_Exercise directions_
Please rewrite the items below, changing each "dropdown" to "drop-down" and leaving everything else as it is.

***** Data to process

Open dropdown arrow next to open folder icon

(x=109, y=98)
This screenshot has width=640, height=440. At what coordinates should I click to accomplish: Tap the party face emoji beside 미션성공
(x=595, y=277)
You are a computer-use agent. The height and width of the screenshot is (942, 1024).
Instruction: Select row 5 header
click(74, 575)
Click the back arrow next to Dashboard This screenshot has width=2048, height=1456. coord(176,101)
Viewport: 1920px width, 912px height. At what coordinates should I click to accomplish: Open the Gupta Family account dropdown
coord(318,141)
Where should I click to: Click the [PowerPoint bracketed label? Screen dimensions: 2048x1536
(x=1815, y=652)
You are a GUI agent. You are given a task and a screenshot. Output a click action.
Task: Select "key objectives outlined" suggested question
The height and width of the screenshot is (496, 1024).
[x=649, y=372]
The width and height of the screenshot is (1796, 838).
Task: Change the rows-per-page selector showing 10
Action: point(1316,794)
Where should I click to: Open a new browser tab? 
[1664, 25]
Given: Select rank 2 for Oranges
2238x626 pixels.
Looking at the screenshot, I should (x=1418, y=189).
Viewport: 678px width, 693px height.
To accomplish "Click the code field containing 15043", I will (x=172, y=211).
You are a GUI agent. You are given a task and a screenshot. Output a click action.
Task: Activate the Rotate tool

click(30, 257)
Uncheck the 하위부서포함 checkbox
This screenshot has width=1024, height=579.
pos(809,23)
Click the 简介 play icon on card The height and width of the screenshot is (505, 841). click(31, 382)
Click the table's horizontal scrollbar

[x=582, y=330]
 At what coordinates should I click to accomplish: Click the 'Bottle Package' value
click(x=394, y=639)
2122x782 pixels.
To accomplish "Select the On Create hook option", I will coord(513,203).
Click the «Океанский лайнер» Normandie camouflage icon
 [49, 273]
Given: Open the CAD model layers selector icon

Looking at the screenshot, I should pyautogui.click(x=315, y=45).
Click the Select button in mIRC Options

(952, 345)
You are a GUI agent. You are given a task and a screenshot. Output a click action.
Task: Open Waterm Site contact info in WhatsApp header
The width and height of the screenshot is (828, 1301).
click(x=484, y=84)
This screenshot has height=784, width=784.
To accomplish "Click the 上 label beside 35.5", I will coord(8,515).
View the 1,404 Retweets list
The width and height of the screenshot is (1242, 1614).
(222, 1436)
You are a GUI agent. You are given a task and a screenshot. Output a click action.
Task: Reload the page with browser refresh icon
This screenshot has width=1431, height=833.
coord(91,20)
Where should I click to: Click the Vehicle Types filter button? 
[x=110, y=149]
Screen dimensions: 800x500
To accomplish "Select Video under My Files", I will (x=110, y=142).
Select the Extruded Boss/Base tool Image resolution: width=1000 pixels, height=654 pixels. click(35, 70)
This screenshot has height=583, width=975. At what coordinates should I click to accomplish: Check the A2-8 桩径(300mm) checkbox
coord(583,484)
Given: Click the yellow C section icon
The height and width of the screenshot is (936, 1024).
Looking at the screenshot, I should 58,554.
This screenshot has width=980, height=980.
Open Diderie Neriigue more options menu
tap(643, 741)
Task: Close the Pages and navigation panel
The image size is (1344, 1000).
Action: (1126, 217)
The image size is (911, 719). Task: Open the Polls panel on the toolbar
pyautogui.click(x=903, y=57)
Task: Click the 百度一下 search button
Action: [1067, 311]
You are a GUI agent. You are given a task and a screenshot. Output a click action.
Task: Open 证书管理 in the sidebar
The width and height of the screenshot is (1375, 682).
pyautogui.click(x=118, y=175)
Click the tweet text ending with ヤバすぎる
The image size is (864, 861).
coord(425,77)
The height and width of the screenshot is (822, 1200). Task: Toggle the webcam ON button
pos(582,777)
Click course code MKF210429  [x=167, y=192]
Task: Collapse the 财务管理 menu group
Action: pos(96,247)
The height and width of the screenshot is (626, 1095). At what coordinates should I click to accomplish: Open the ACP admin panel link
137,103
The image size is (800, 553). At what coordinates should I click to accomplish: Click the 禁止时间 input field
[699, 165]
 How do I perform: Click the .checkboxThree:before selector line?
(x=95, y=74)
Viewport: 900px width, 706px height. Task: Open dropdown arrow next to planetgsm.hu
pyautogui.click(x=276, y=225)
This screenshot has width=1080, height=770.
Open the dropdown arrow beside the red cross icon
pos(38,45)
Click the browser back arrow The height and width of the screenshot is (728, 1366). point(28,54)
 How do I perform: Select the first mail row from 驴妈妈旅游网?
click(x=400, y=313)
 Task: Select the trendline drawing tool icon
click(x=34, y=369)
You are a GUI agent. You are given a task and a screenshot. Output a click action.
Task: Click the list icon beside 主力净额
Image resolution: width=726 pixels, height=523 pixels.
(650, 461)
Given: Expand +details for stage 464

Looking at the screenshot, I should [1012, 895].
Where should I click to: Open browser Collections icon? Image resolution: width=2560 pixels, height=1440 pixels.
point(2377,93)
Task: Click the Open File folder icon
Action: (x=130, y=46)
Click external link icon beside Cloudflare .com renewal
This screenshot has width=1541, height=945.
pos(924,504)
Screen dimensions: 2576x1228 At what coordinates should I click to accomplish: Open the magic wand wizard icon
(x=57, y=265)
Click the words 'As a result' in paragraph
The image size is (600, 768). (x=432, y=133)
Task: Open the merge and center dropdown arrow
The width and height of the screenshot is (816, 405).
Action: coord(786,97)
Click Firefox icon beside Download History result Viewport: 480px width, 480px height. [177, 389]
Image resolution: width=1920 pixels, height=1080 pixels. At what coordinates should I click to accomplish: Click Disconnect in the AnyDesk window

**********

_Output_
Open drop-down arrow next to open folder icon

(x=109, y=98)
This screenshot has width=640, height=440. At what coordinates should I click to accomplish: Tap the party face emoji beside 미션성공
(x=595, y=277)
You are a computer-use agent. The height and width of the screenshot is (942, 1024).
Instruction: Select row 5 header
click(74, 575)
Click the back arrow next to Dashboard This screenshot has width=2048, height=1456. coord(176,101)
Viewport: 1920px width, 912px height. At what coordinates should I click to accomplish: Open the Gupta Family account drop-down
coord(318,141)
Where should I click to: Click the [PowerPoint bracketed label? Screen dimensions: 2048x1536
(x=1815, y=652)
You are a GUI agent. You are given a task and a screenshot. Output a click action.
Task: Select "key objectives outlined" suggested question
The height and width of the screenshot is (496, 1024).
[x=649, y=372]
The width and height of the screenshot is (1796, 838).
Task: Change the rows-per-page selector showing 10
Action: point(1316,794)
Where should I click to: Open a new browser tab? 
[1664, 25]
Given: Select rank 2 for Oranges
2238x626 pixels.
Looking at the screenshot, I should (x=1418, y=189).
Viewport: 678px width, 693px height.
To accomplish "Click the code field containing 15043", I will (x=172, y=211).
You are a GUI agent. You are given a task and a screenshot. Output a click action.
Task: Activate the Rotate tool

click(30, 257)
Uncheck the 하위부서포함 checkbox
This screenshot has width=1024, height=579.
pos(809,23)
Click the 简介 play icon on card The height and width of the screenshot is (505, 841). click(31, 382)
Click the table's horizontal scrollbar

[x=582, y=330]
 At what coordinates should I click to accomplish: Click the 'Bottle Package' value
click(x=394, y=639)
2122x782 pixels.
To accomplish "Select the On Create hook option", I will coord(513,203).
Click the «Океанский лайнер» Normandie camouflage icon
 [49, 273]
Given: Open the CAD model layers selector icon

Looking at the screenshot, I should pyautogui.click(x=315, y=45).
Click the Select button in mIRC Options

(952, 345)
You are a GUI agent. You are given a task and a screenshot. Output a click action.
Task: Open Waterm Site contact info in WhatsApp header
The width and height of the screenshot is (828, 1301).
click(x=484, y=84)
This screenshot has height=784, width=784.
To accomplish "Click the 上 label beside 35.5", I will coord(8,515).
View the 1,404 Retweets list
The width and height of the screenshot is (1242, 1614).
(222, 1436)
You are a GUI agent. You are given a task and a screenshot. Output a click action.
Task: Reload the page with browser refresh icon
This screenshot has width=1431, height=833.
coord(91,20)
Where should I click to: Click the Vehicle Types filter button? 
[x=110, y=149]
Screen dimensions: 800x500
To accomplish "Select Video under My Files", I will (x=110, y=142).
Select the Extruded Boss/Base tool Image resolution: width=1000 pixels, height=654 pixels. click(35, 70)
This screenshot has height=583, width=975. At what coordinates should I click to accomplish: Check the A2-8 桩径(300mm) checkbox
coord(583,484)
Given: Click the yellow C section icon
The height and width of the screenshot is (936, 1024).
Looking at the screenshot, I should 58,554.
This screenshot has width=980, height=980.
Open Diderie Neriigue more options menu
tap(643, 741)
Task: Close the Pages and navigation panel
The image size is (1344, 1000).
Action: (1126, 217)
The image size is (911, 719). Task: Open the Polls panel on the toolbar
pyautogui.click(x=903, y=57)
Task: Click the 百度一下 search button
Action: [1067, 311]
You are a GUI agent. You are given a task and a screenshot. Output a click action.
Task: Open 证书管理 in the sidebar
The width and height of the screenshot is (1375, 682).
pyautogui.click(x=118, y=175)
Click the tweet text ending with ヤバすぎる
The image size is (864, 861).
coord(425,77)
The height and width of the screenshot is (822, 1200). Task: Toggle the webcam ON button
pos(582,777)
Click course code MKF210429  [x=167, y=192]
Task: Collapse the 财务管理 menu group
Action: pos(96,247)
The height and width of the screenshot is (626, 1095). At what coordinates should I click to accomplish: Open the ACP admin panel link
137,103
The image size is (800, 553). At what coordinates should I click to accomplish: Click the 禁止时间 input field
[699, 165]
 How do I perform: Click the .checkboxThree:before selector line?
(x=95, y=74)
Viewport: 900px width, 706px height. Task: Open drop-down arrow next to planetgsm.hu
pyautogui.click(x=276, y=225)
This screenshot has width=1080, height=770.
Open the drop-down arrow beside the red cross icon
pos(38,45)
Click the browser back arrow The height and width of the screenshot is (728, 1366). point(28,54)
 How do I perform: Select the first mail row from 驴妈妈旅游网?
click(x=400, y=313)
 Task: Select the trendline drawing tool icon
click(x=34, y=369)
You are a GUI agent. You are given a task and a screenshot. Output a click action.
Task: Click the list icon beside 主力净额
Image resolution: width=726 pixels, height=523 pixels.
(650, 461)
Given: Expand +details for stage 464

Looking at the screenshot, I should [1012, 895].
Where should I click to: Open browser Collections icon? Image resolution: width=2560 pixels, height=1440 pixels.
point(2377,93)
Task: Click the Open File folder icon
Action: (x=130, y=46)
Click external link icon beside Cloudflare .com renewal
This screenshot has width=1541, height=945.
pos(924,504)
Screen dimensions: 2576x1228 At what coordinates should I click to accomplish: Open the magic wand wizard icon
(x=57, y=265)
Click the words 'As a result' in paragraph
The image size is (600, 768). (x=432, y=133)
Task: Open the merge and center drop-down arrow
The width and height of the screenshot is (816, 405).
Action: coord(786,97)
Click Firefox icon beside Download History result Viewport: 480px width, 480px height. [177, 389]
Image resolution: width=1920 pixels, height=1080 pixels. At what coordinates should I click to accomplish: Click Disconnect in the AnyDesk window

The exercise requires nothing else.